ST. CHARLES, Illinois (Reuters) - Despite some signs that the worst of the U.S. residential housing crisis may be over, many wealthy homeowners are still being squeezed by the combination of weak home prices and the stock market crash.

"I think for wealthy homeowners it will get worse before it gets better," said Dennis Hedlund, founder of iEmergent, a forecaster for mortgage and real estate companies.

"I don't think home prices have bottomed yet. Many people are stuck at the high end, as there aren't many buyers out there," Hedlund said of owners of luxury properties.

From California to Massachusetts, the U.S. housing crisis came after years of easy credit and soaring property values. Towns like the western Chicago suburb of St. Charles saw an unprecedented growth of wealth, especially in high-end homes.

An hour by train from Chicago and known for good schools, St. Charles was a magnet for senior managers and professionals. But as the housing crisis that began in the subprime residential market spread up the property chain, the once-thriving high-end local market ground to a near halt.

"We've never seen anything like it," said Maurine Trafals, office manager at local realty agency Source One. "The market just stopped in the summer."

St. Charles, population 40,000, now has 74 homes for sale with buyers asking more than $1 million.

"That's a huge number to have on the market in a community of this size," Trafals said.

In 2009 five homes over $1 million have sold, compared with 21 in 2008. Prices are down 20 percent from the peak in 2007.
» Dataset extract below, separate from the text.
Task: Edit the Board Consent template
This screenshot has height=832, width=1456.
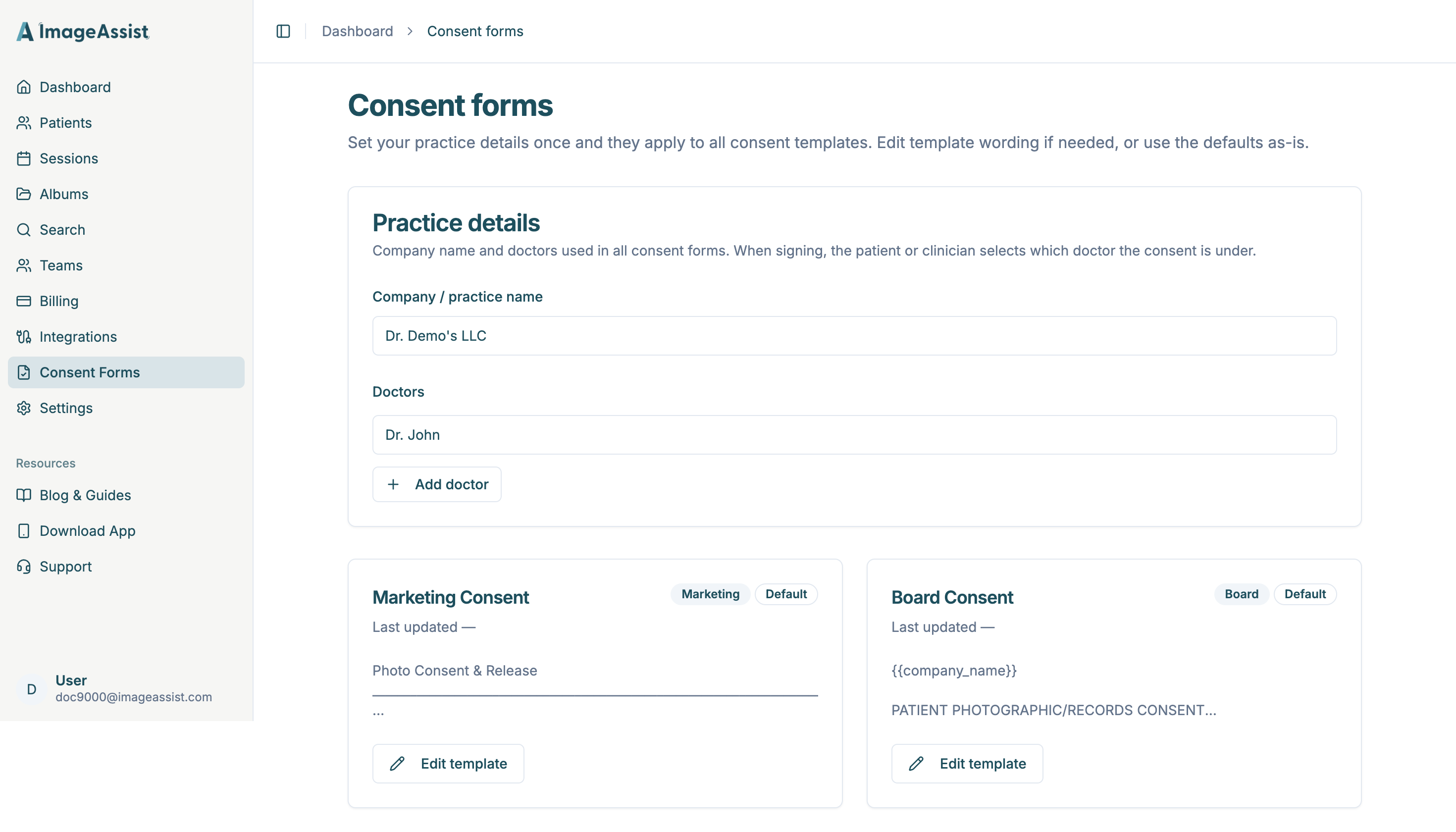Action: (967, 764)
"There are fewer and fewer potential buyers out there, as mid-range homeowners are getting squeezed," said Ray Schafer, co-owner of home builder Michael Raymond Custom Homes, whose firm has had a luxury home on offer here for more than a year.
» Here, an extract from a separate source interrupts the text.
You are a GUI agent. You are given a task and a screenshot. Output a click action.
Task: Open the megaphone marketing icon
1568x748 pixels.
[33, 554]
Schafer has cut his asking price by $50,000 to just under $1.2 million, without drawing out any offers.

"We can't hold onto inventory forever," Schafer said. "So we're just lowering the price until it's such an extreme bargain someone picks it up."

The national luxury market is weak on both the buyer and seller sides, coast to coast. Wealthy homeowners have seen cash reserves erode from the stock market collapse, which also hit retirement savings. The big drops in home prices have squeezed home equity loans. And many high-earners have also lost jobs.

"High-end owners have been hit from all sides," said Cora Berkery, a realtor at Surterre Properties in Orange County, California, site of Disneyland and hundreds of million-dollar homes.

Many wealthy homeowners have held asking prices high in the hope of outlasting the 2-year old property slump. But more are expected to slash prices in the coming year to avoid further losses or obtain cash, adding more properties to the market.  Continued...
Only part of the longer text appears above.